#### DATASET ENTRIES ####

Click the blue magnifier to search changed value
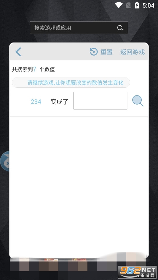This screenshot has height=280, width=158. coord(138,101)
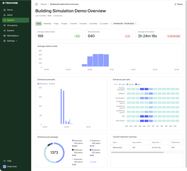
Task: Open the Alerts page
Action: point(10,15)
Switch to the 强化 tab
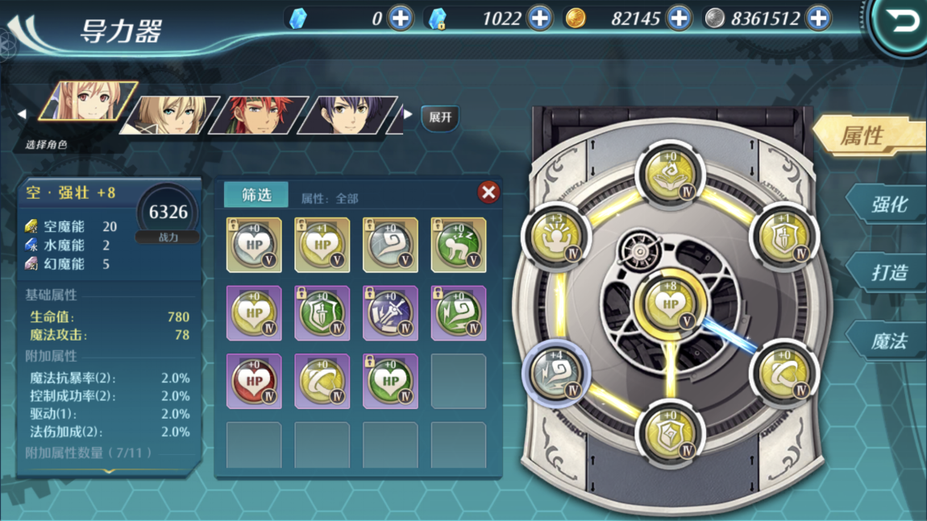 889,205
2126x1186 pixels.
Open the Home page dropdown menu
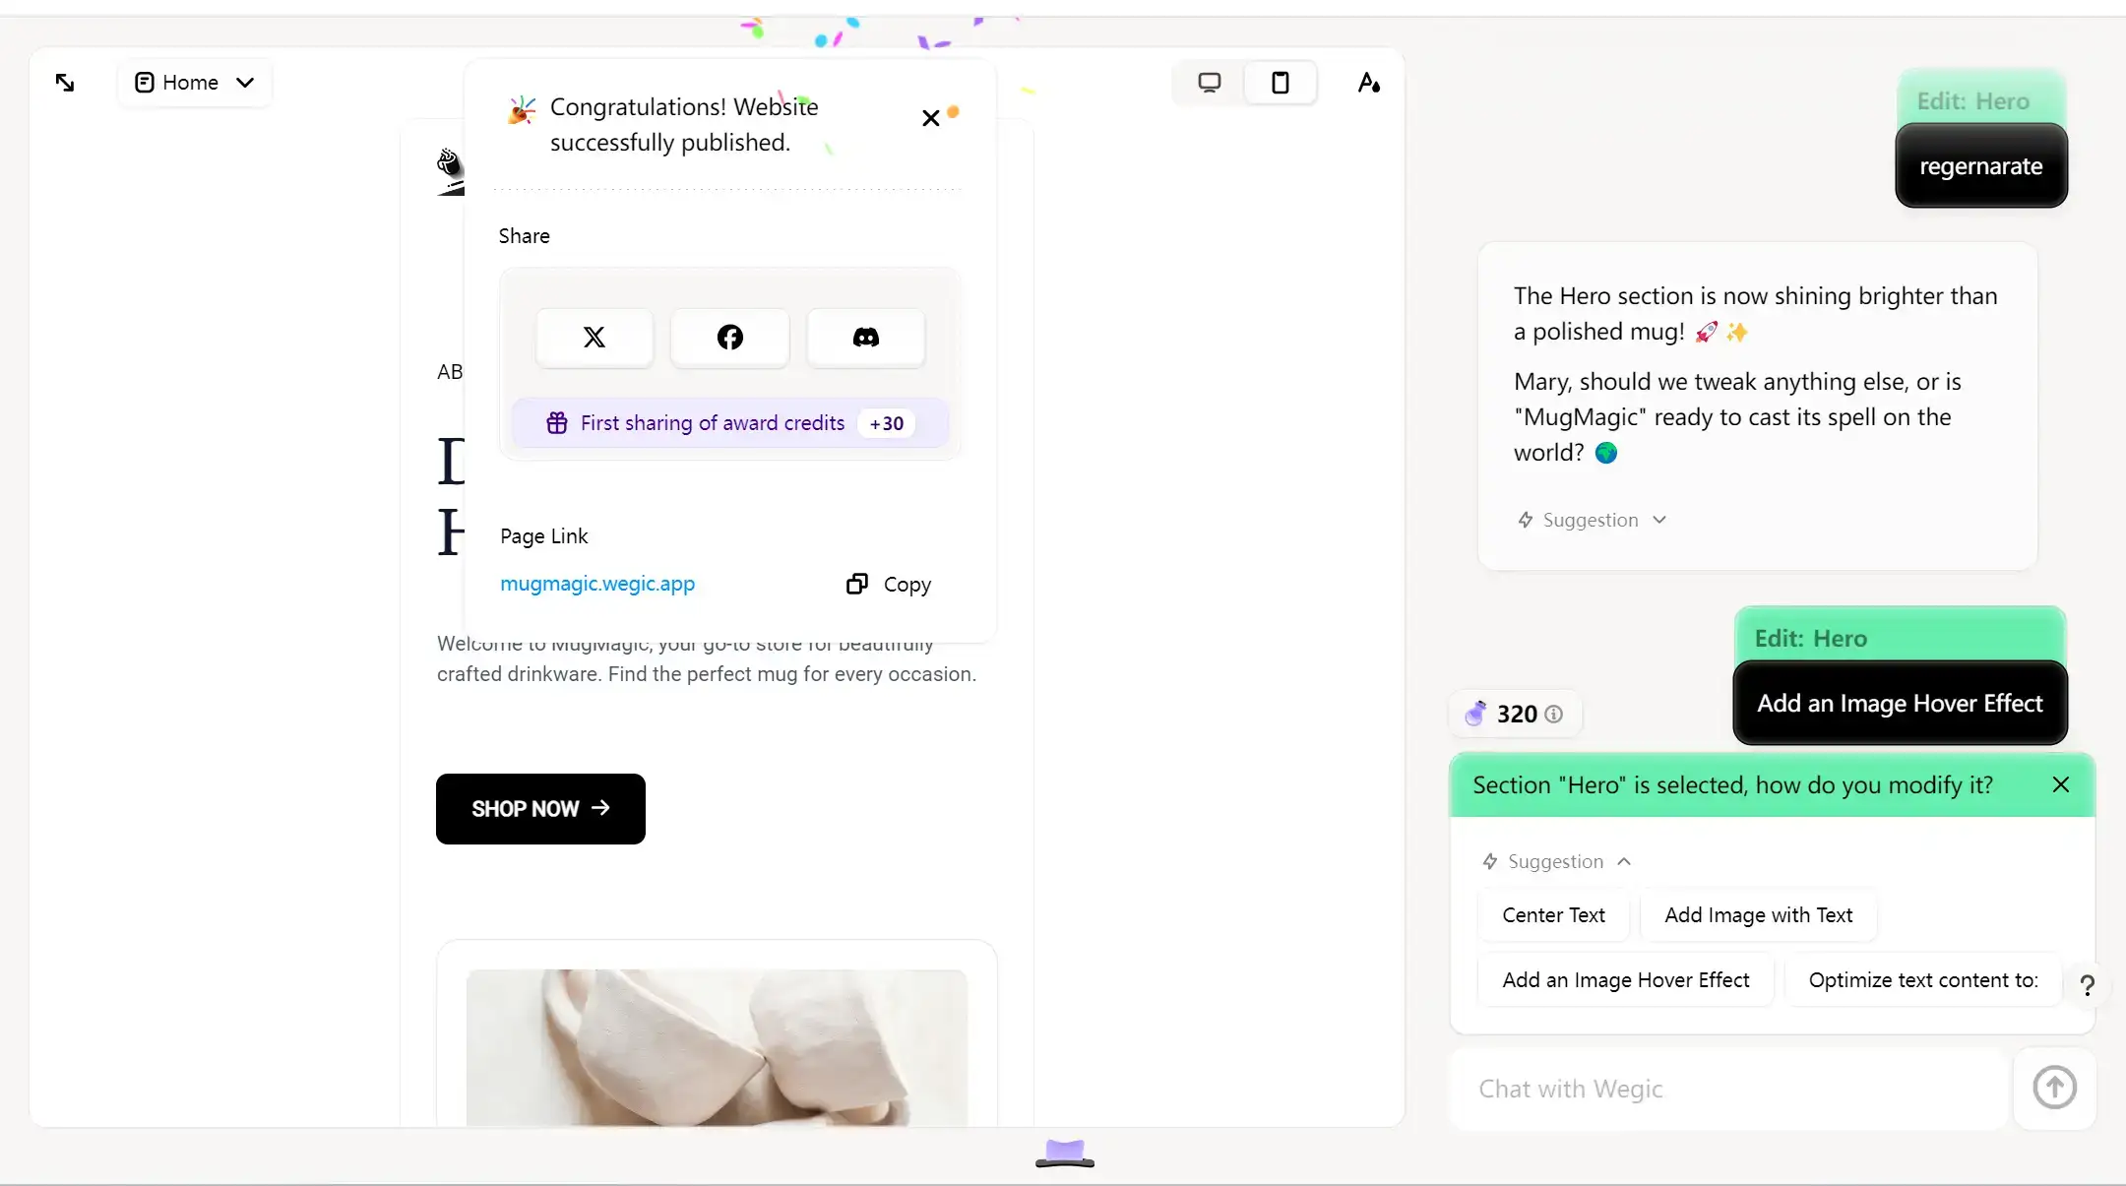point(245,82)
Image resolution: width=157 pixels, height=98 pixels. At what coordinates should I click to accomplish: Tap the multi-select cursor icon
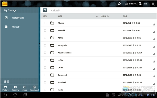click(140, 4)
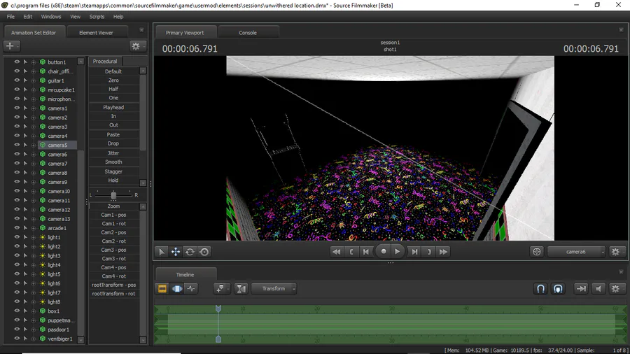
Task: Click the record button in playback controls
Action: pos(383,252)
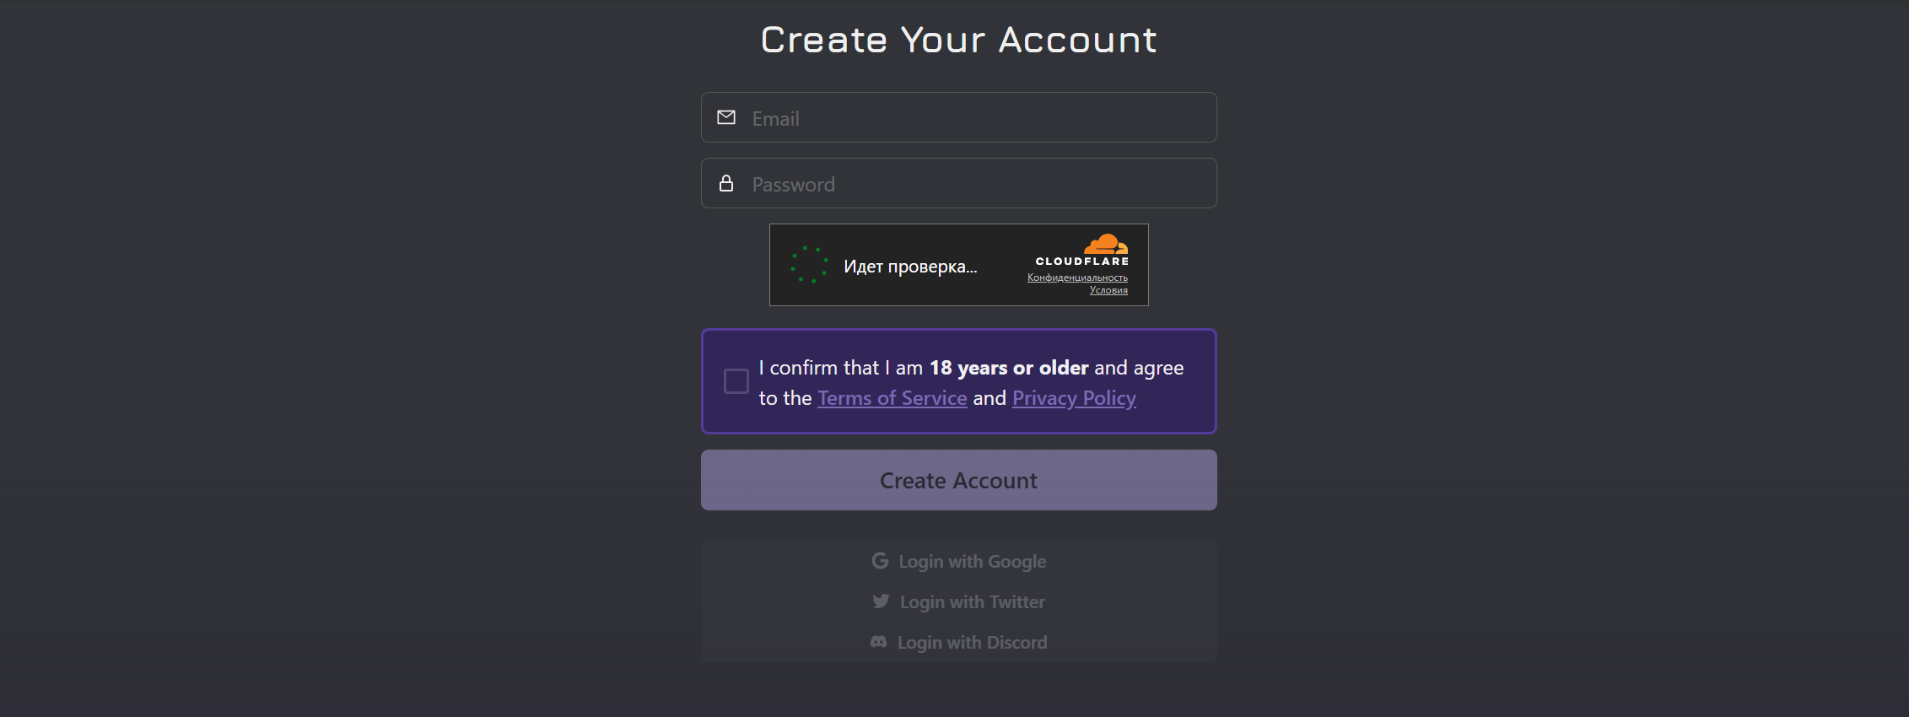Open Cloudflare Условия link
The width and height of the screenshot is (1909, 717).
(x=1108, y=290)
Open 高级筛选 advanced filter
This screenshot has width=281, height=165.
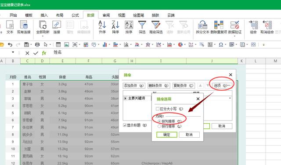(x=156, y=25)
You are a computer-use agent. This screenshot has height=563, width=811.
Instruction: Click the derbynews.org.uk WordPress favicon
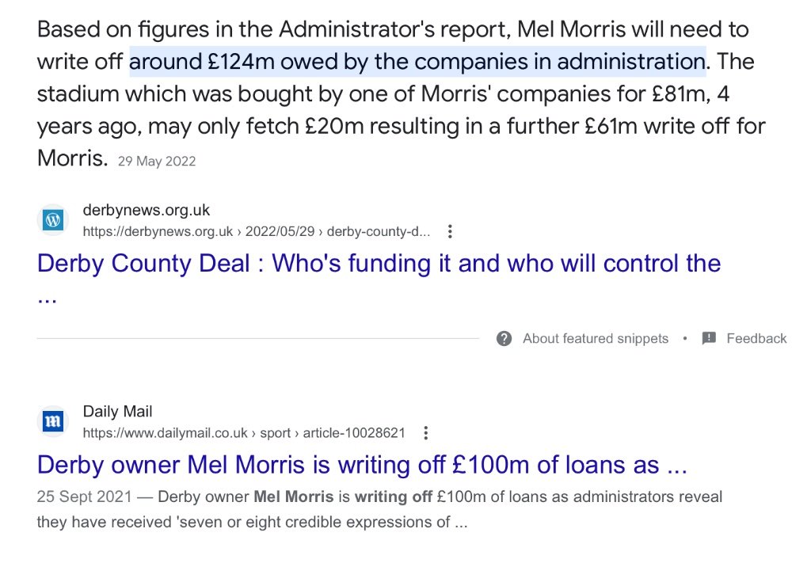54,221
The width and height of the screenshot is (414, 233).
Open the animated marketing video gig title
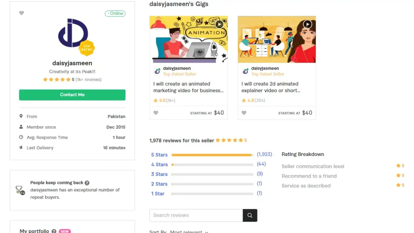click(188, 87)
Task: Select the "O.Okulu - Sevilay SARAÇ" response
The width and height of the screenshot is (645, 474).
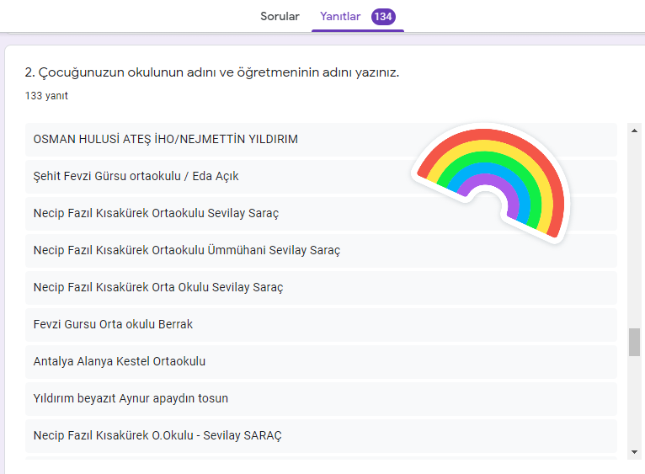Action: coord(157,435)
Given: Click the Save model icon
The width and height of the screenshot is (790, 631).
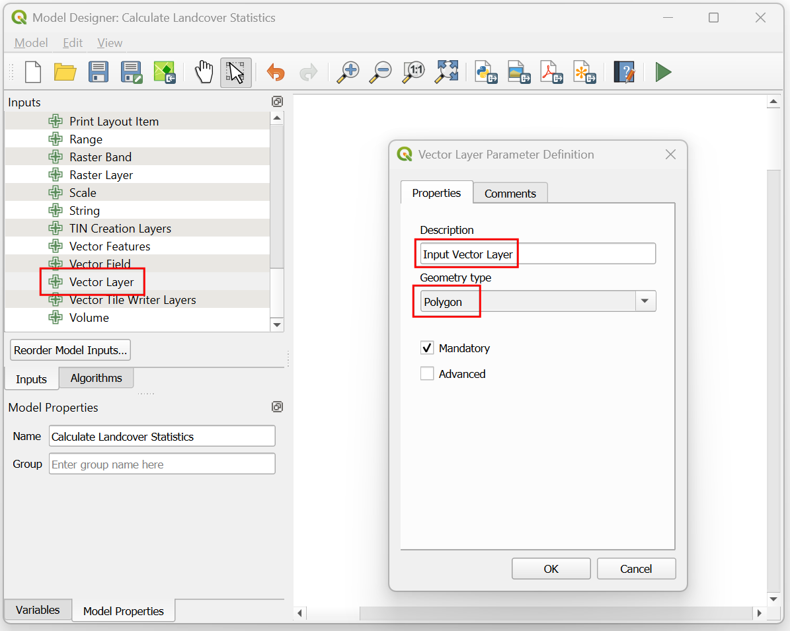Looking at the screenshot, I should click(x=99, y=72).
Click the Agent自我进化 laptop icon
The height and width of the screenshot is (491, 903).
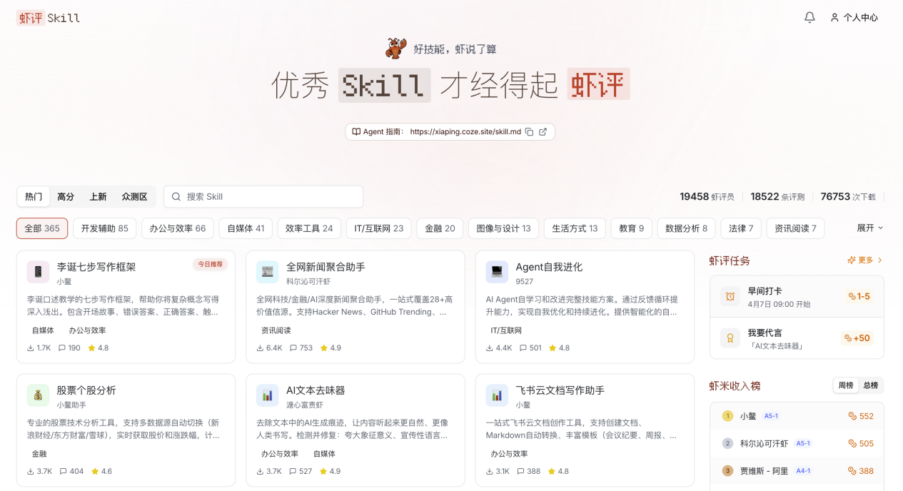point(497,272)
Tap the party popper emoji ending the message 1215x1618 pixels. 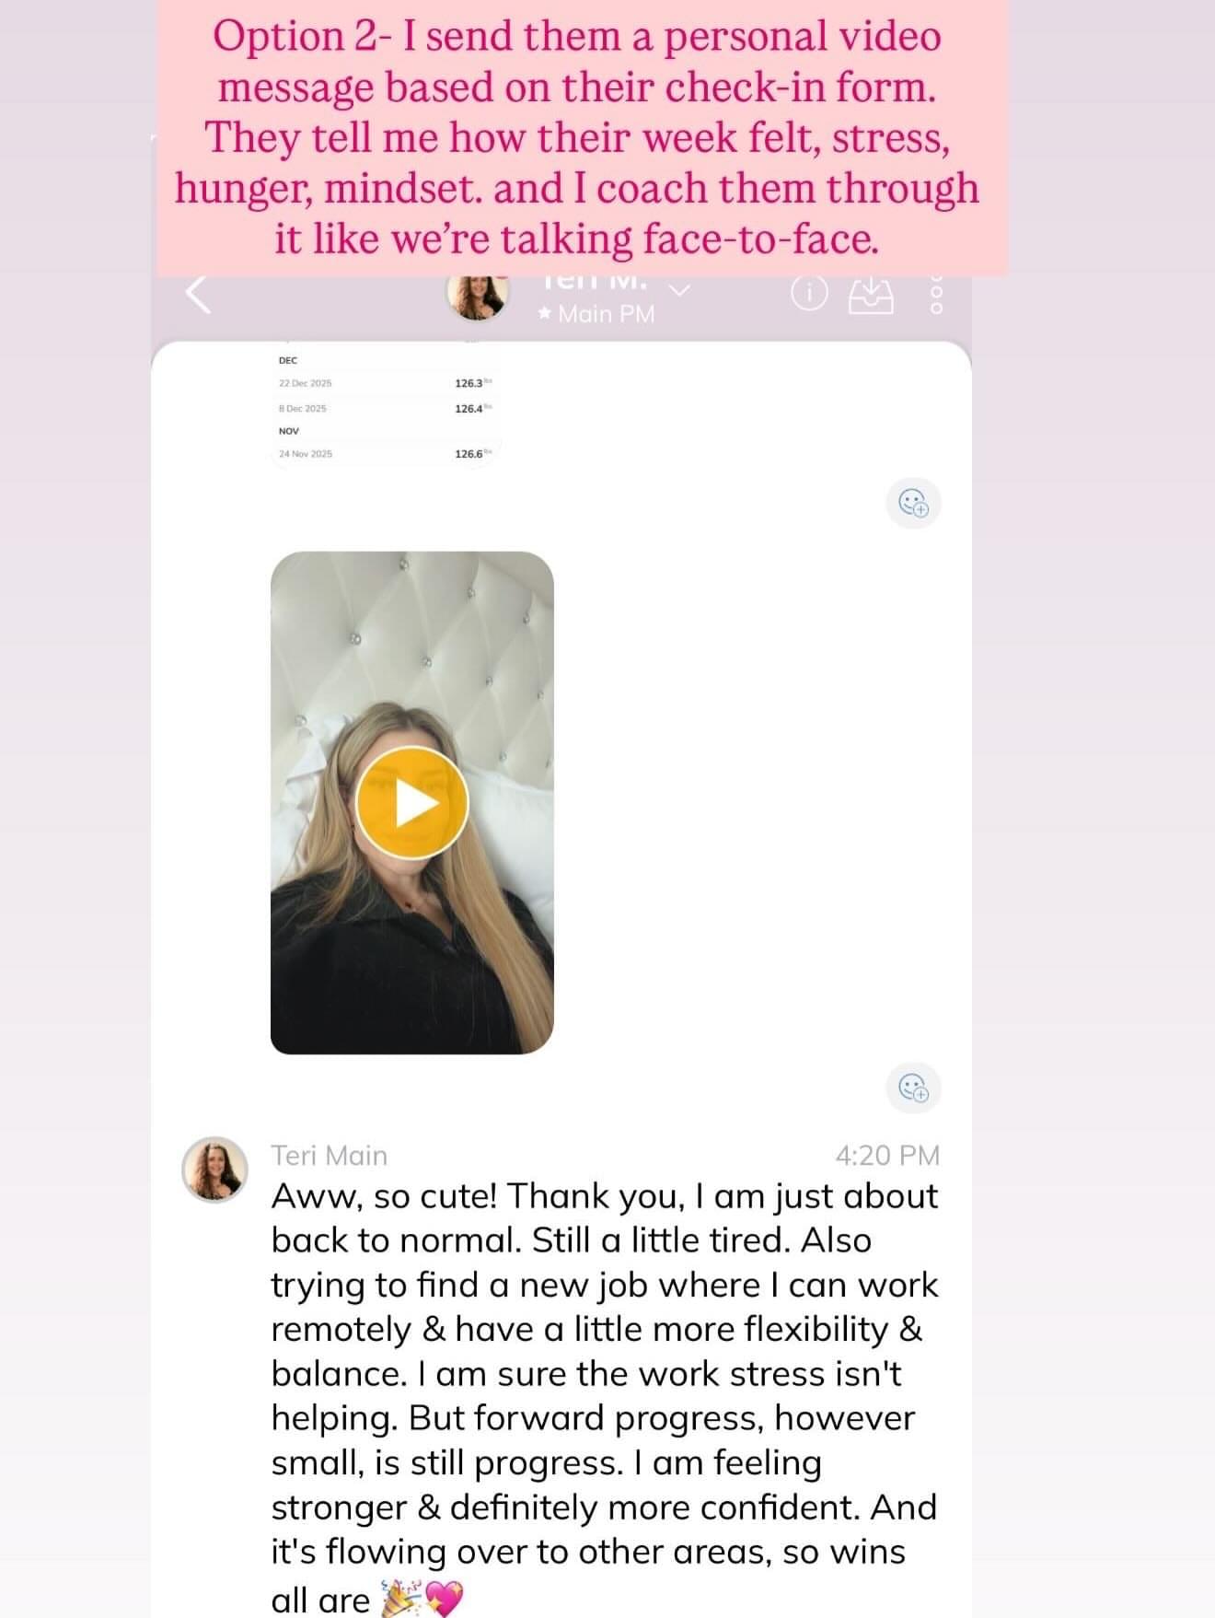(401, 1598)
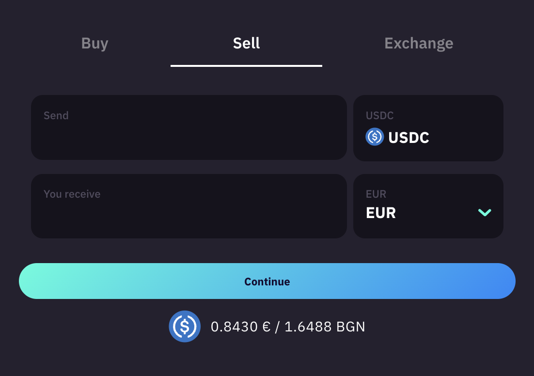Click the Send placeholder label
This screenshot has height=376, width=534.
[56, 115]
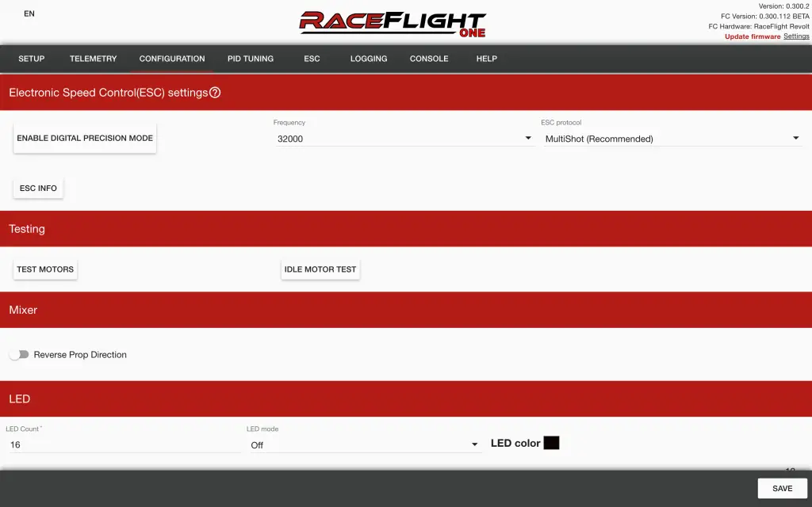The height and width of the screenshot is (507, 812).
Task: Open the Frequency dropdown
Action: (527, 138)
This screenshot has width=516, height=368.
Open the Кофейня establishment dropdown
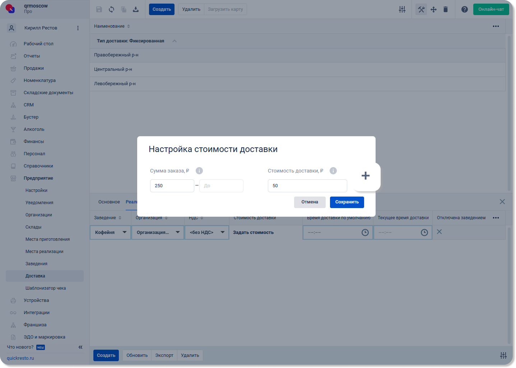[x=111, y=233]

####

§ **WHAT TO PRODUCE**
Restate exactly, please, only the lines between the start of the data and the line containing "The width and height of the screenshot is (414, 233).", both ends included, skipping the pictures.

§ **RESPONSE AREA**
Click the blue magnifier to search changed value
This screenshot has height=280, width=158. coord(138,101)
Task: Open the Alerts page
Action: point(10,15)
Switch to the 强化 tab
 889,205
2126x1186 pixels.
Open the Home page dropdown menu
point(245,82)
Image resolution: width=157 pixels, height=98 pixels. At what coordinates should I click to accomplish: Tap the multi-select cursor icon
click(140, 4)
Task: Click the record button in playback controls
Action: pos(383,252)
Open Cloudflare Условия link
The width and height of the screenshot is (1909, 717).
(x=1108, y=290)
Open 高级筛选 advanced filter
This screenshot has width=281, height=165.
(x=156, y=25)
You are a computer-use agent. This screenshot has height=563, width=811.
Instruction: Click the derbynews.org.uk WordPress favicon
54,221
The width and height of the screenshot is (414, 233).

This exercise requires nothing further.